▶ Exercises to complete
1. List the buzzwords that the article on customer loyalty gives for building and maintaining a following.
2. In the entries, please revise the part that opens with the line containing "Image resolution: width=1242, height=1413." and closes with the line containing "emalvido.deh@inah.gob.mx (95, 632)". Replace "Locate" with "Find" and return only those lines, otherwise unchanged.

▶ Document extract
----------------------------------------

Brands

How Loyal Are Your Customers? This Metric Has the Answer

When I was 14, my parents, who owned a Chinese restaurant, realized that many of their hard-earned customers were starting to frequent a new competitor. To see if I could make a difference, I tried a tactic that would become very familiar to me later on in life: I launched my first direct mail campaign.

I took out my typewriter (it was the early ’90s) and an American Express Travel memo pad that contained the addresses of all the devoted customers we sent food deliveries to over the years. I wrote personal letters to each, thanking them for the patronage over the years and hoping to see them again when the fireworks and bright lights of that new place dimmed.

Sure enough, those customers came back, one by one. I was hooked on marketing, and from then on, I truly understood the impact loyalty could have on a business.

A few years later, loyalty is one of the most important concepts in content marketing. I hear a number of buzzwords that describe how to build and maintain a following: customer journey management, brand loyalty, customer retention, lifetime value. Getting customers to keep coming back is about more than just a reliable product or service; as I found out as a teenager, it’s also about great content. And tracking how your content impacts customer retention is one of the smartest ways for you to monitor the health of your company.

----------------------------------------

▶ Entries shown

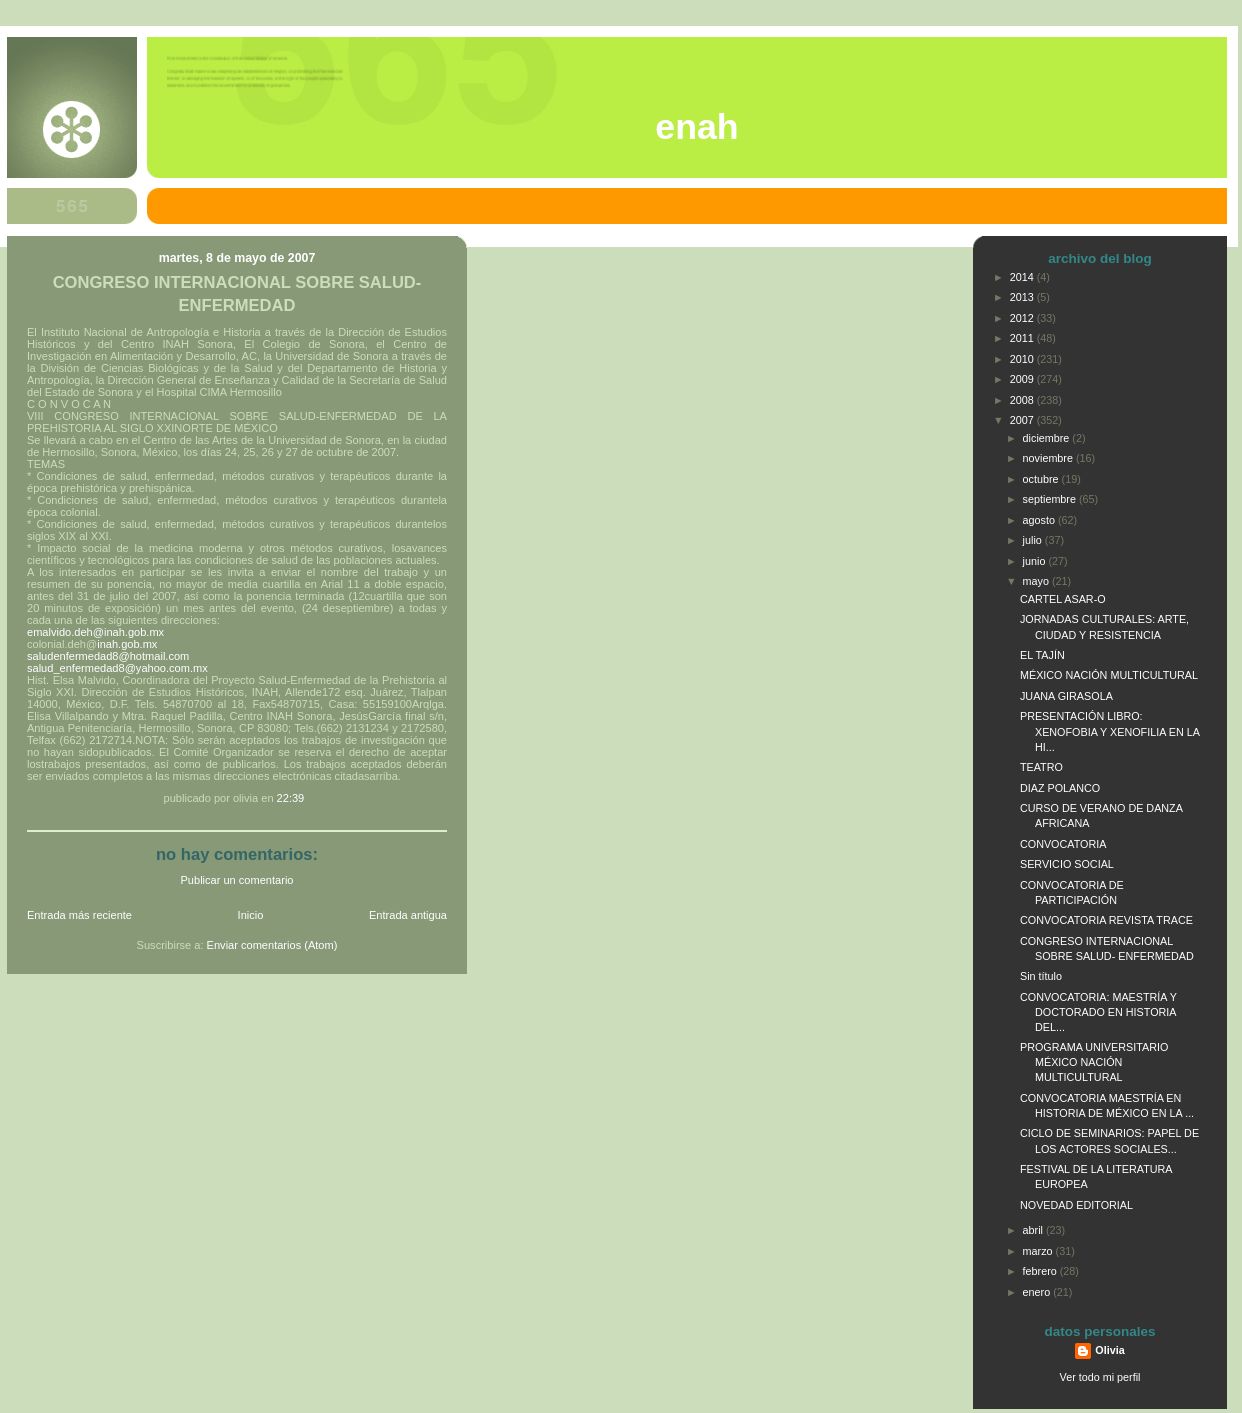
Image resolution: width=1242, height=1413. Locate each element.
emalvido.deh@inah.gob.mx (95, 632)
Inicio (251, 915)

----------------------------------------

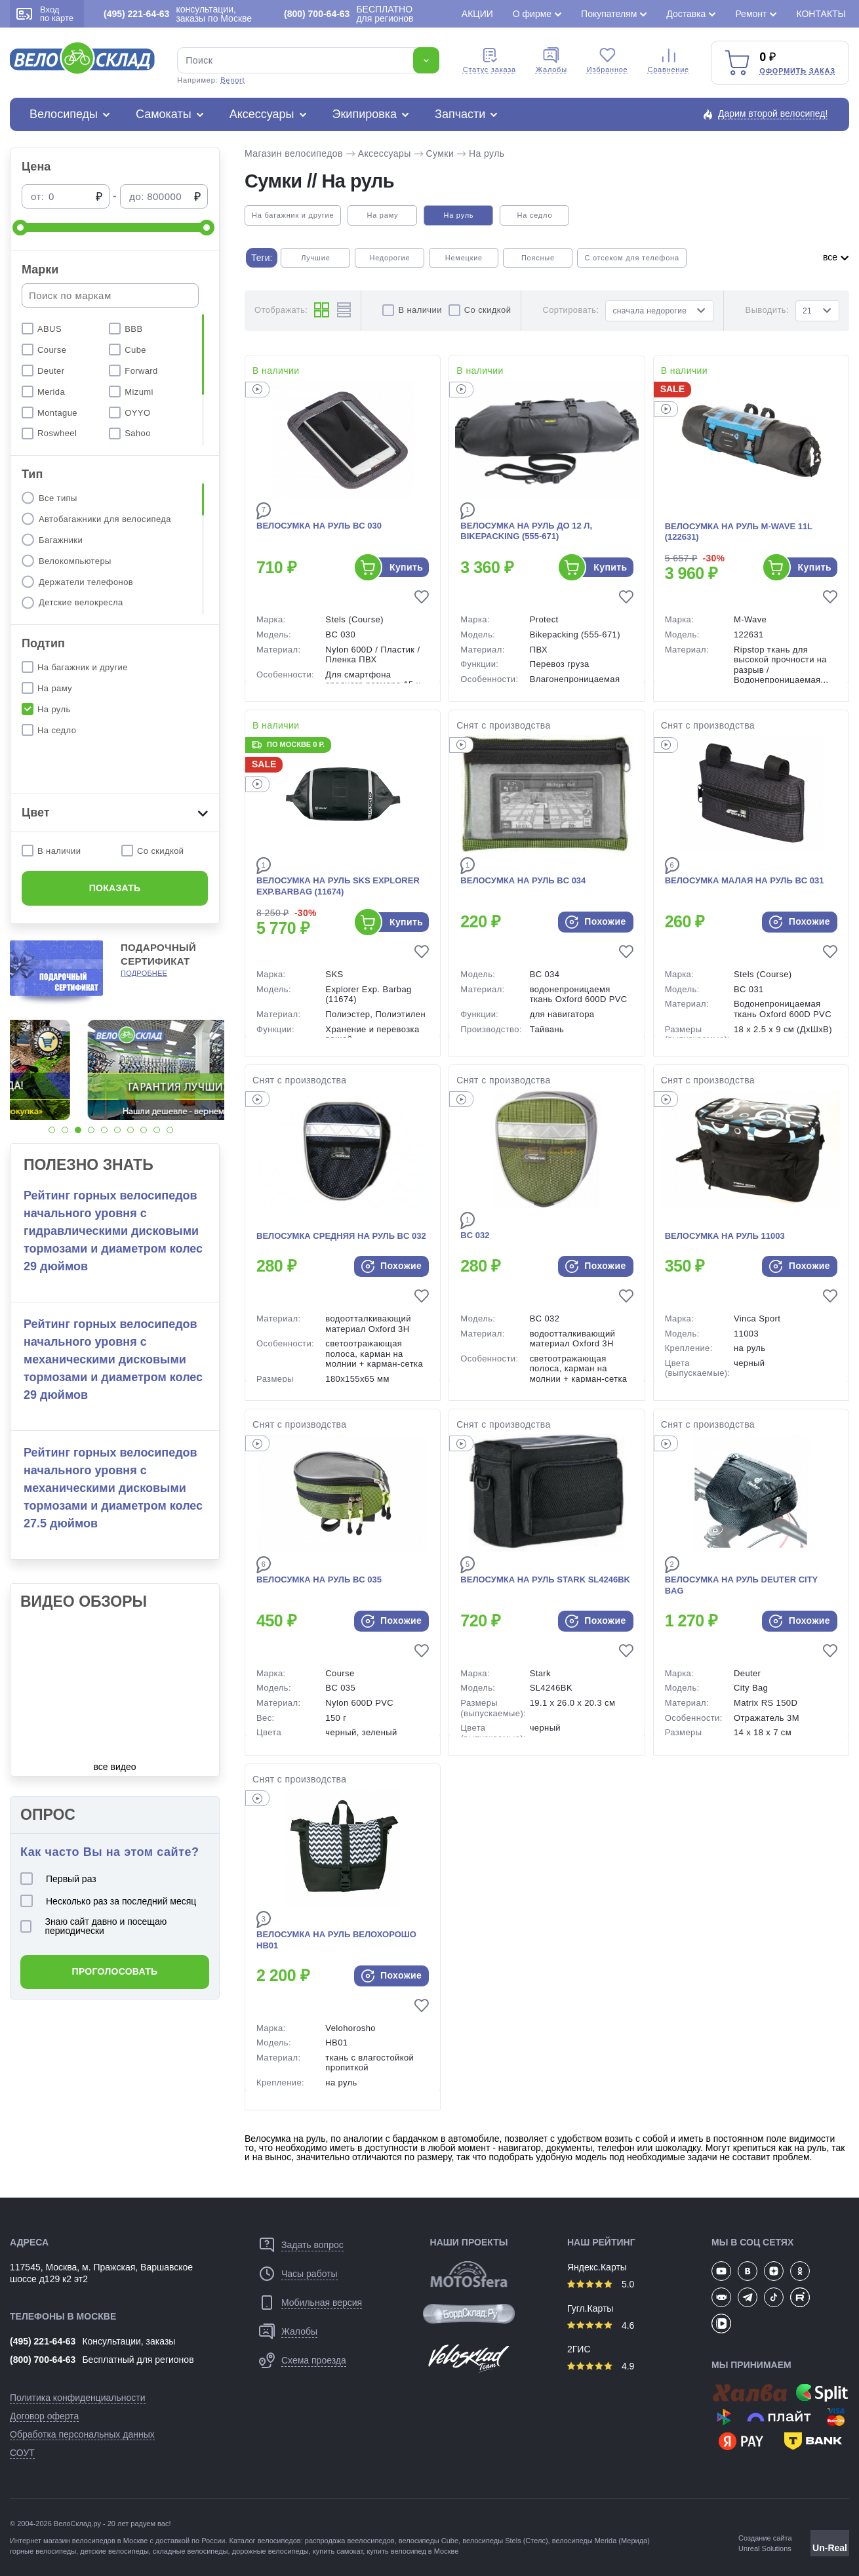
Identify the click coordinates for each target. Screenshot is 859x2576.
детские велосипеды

----------------------------------------

▶ Results
1. customer journey management, brand loyalty, customer retention, lifetime value

2.
Image resolution: width=1242, height=1413. Find each element.
emalvido.deh@inah.gob.mx (95, 632)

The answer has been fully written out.